- VORLIEGENDER TEXT:
Lutz Peters "Geplant war eine andere Veranstaltung"

Solingen · Der Pressesprecher der Stadt berichtet über die Veranstaltungen anlässlich des 25. Jahrestages des Brandanschlags auf das Haus der Familie Genç sowie das urplötzlich gewachsene Interesse deutscher und türkischer Medien.

 Lutz Peters geht davon aus, dass es am Dienstag im Rahmen des Gedenktages keine politische Veranstaltung und keine Wahlkundgebung geben wird.

Lutz Peters geht davon aus, dass es am Dienstag im Rahmen des Gedenktages keine politische Veranstaltung und keine Wahlkundgebung geben wird.

Foto: Melchior

Vor 25 Jahren waren Sie 33 und Leiter der städtischen Pressestelle. Was sind Ihre stärksten Erinnerungen an den Brandanschlag ?

- AUFGABENSTELLUNG: Gib den obigen Text über Lutz Peters und den Solinger Gedenktag vollständig und wortgetreu wieder.

- AUSZÜGE AUS MATERIAL:
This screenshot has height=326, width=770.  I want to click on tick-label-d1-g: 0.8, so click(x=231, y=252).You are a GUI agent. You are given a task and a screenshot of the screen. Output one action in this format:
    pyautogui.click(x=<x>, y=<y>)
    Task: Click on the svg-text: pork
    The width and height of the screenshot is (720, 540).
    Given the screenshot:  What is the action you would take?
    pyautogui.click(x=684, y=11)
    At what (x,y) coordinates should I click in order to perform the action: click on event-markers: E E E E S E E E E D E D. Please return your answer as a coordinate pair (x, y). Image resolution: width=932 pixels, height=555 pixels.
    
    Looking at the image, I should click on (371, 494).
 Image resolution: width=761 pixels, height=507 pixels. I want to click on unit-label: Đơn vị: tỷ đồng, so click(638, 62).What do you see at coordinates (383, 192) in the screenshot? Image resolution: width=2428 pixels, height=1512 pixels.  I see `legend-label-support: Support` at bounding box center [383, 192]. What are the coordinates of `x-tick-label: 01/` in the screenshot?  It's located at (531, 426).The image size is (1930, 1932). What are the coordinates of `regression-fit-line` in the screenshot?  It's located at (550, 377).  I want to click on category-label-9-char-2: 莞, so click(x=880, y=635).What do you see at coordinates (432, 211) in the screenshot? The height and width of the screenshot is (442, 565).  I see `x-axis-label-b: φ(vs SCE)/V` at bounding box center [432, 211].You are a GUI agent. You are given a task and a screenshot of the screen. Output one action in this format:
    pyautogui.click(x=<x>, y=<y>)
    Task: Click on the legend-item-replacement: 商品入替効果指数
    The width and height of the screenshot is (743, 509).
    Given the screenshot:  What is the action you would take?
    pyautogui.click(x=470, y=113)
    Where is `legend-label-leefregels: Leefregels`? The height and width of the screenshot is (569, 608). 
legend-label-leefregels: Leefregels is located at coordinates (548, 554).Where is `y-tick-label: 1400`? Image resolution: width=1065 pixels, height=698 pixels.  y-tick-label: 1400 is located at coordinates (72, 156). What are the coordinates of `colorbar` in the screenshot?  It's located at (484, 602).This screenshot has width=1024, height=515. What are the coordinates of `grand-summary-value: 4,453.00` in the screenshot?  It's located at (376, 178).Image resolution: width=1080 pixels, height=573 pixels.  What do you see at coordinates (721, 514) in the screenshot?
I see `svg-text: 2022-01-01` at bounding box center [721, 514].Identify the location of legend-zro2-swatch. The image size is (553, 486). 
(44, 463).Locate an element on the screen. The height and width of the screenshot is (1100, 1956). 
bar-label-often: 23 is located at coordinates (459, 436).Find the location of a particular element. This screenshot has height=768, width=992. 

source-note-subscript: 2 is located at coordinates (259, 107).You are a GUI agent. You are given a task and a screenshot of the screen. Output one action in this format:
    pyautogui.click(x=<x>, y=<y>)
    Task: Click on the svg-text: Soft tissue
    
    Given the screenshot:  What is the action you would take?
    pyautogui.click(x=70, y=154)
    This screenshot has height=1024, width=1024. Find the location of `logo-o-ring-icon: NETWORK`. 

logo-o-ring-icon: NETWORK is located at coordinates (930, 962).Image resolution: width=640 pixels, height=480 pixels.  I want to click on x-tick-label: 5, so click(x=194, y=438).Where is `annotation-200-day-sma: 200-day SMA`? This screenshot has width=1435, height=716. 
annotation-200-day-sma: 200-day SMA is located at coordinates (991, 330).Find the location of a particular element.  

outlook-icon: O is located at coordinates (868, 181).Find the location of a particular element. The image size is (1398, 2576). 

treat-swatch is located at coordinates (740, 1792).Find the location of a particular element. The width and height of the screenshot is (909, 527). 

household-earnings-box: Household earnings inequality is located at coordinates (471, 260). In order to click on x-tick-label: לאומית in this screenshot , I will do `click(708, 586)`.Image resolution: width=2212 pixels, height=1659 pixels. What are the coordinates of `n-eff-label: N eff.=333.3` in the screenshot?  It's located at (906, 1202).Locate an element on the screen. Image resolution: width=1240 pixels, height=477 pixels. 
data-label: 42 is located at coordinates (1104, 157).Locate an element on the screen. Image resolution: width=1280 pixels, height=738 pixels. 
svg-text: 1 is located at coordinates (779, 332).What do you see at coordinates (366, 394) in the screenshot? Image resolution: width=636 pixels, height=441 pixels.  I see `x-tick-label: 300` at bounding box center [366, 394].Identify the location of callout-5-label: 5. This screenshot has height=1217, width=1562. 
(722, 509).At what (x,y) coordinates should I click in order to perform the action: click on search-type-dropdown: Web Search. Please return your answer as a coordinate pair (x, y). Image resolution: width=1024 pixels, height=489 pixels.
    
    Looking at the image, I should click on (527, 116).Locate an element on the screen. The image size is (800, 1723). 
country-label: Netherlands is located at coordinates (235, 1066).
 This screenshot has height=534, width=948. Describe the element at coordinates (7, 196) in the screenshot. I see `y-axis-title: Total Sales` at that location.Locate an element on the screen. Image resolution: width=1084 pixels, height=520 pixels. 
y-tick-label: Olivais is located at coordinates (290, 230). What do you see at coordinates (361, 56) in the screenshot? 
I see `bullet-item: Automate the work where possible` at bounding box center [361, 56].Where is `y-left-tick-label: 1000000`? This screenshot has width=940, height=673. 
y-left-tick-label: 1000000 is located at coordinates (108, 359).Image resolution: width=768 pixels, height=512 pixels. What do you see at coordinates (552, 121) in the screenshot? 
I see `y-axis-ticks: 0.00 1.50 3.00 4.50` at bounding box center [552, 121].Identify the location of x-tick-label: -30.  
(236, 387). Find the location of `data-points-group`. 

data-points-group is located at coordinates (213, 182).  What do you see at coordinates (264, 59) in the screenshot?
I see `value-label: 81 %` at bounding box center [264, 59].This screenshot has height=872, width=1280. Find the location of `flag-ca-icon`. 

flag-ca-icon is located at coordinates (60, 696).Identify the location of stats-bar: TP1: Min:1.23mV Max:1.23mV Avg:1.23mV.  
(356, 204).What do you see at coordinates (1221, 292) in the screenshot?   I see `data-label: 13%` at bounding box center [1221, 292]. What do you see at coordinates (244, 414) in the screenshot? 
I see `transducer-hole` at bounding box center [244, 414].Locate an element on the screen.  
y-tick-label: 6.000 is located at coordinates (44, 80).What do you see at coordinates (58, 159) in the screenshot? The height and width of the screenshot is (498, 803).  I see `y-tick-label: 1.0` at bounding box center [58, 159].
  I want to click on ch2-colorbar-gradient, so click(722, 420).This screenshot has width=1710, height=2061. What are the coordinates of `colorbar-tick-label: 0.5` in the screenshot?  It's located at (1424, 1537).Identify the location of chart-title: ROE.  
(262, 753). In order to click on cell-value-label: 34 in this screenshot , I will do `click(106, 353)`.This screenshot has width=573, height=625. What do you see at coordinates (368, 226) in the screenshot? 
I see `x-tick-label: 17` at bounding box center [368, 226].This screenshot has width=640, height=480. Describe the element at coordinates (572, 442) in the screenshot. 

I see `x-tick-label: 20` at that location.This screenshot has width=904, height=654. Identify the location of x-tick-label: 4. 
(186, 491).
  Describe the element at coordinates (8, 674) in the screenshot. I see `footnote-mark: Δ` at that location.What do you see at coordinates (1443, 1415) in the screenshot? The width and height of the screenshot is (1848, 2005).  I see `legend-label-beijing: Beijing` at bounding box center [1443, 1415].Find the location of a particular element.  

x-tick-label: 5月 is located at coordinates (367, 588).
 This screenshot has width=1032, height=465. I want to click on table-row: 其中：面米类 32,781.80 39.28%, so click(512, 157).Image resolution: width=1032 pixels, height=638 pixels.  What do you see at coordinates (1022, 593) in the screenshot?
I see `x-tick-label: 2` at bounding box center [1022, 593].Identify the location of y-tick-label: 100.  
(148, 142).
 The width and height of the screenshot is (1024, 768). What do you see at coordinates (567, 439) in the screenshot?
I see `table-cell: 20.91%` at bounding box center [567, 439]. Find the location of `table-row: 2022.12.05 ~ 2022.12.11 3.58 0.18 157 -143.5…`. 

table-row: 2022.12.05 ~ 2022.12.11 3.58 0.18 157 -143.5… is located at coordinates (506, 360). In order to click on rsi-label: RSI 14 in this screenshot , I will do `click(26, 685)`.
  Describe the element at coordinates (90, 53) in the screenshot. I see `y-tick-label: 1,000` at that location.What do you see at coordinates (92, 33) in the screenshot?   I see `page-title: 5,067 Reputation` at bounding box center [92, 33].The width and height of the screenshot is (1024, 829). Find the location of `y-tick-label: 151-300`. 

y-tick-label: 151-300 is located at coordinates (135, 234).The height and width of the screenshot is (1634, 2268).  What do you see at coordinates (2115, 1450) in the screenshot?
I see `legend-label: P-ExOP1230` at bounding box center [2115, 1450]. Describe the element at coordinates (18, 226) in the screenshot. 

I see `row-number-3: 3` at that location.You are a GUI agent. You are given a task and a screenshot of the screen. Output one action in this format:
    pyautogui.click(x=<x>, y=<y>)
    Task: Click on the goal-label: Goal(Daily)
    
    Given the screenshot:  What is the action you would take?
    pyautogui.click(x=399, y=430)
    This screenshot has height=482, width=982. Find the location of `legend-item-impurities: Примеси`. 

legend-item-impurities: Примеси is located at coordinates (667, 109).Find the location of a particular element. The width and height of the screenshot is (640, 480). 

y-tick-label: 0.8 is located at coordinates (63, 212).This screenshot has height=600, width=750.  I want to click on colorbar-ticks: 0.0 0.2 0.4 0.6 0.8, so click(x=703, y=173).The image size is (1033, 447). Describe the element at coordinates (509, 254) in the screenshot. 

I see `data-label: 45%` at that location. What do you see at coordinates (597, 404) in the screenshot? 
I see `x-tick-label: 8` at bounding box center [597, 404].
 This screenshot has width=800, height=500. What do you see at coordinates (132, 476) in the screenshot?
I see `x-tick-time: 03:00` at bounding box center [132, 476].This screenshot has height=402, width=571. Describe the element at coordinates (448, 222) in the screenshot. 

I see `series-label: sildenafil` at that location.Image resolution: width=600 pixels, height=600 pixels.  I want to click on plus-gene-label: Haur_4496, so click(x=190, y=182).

- LÖSUNG DER AUFGABE:
Lutz Peters "Geplant war eine andere Veranstaltung"

Solingen · Der Pressesprecher der Stadt berichtet über die Veranstaltungen anlässlich des 25. Jahrestages des Brandanschlags auf das Haus der Familie Genç sowie das urplötzlich gewachsene Interesse deutscher und türkischer Medien.

 Lutz Peters geht davon aus, dass es am Dienstag im Rahmen des Gedenktages keine politische Veranstaltung und keine Wahlkundgebung geben wird.

Lutz Peters geht davon aus, dass es am Dienstag im Rahmen des Gedenktages keine politische Veranstaltung und keine Wahlkundgebung geben wird.

Foto: Melchior

Vor 25 Jahren waren Sie 33 und Leiter der städtischen Pressestelle. Was sind Ihre stärksten Erinnerungen an den Brandanschlag ?